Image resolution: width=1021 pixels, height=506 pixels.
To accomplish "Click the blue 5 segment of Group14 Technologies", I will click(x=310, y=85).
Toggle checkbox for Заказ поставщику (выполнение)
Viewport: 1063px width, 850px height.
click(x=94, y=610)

◇ ◇ ◇ ◇ ◇ ◇ ◇

_Task to complete_: All of the data above should be transcribed exactly.

_Answer box_:
Image resolution: width=1021 pixels, height=506 pixels.
To accomplish "Click the blue 5 segment of Group14 Technologies", I will click(x=310, y=85).
Toggle checkbox for Заказ поставщику (выполнение)
Viewport: 1063px width, 850px height.
click(x=94, y=610)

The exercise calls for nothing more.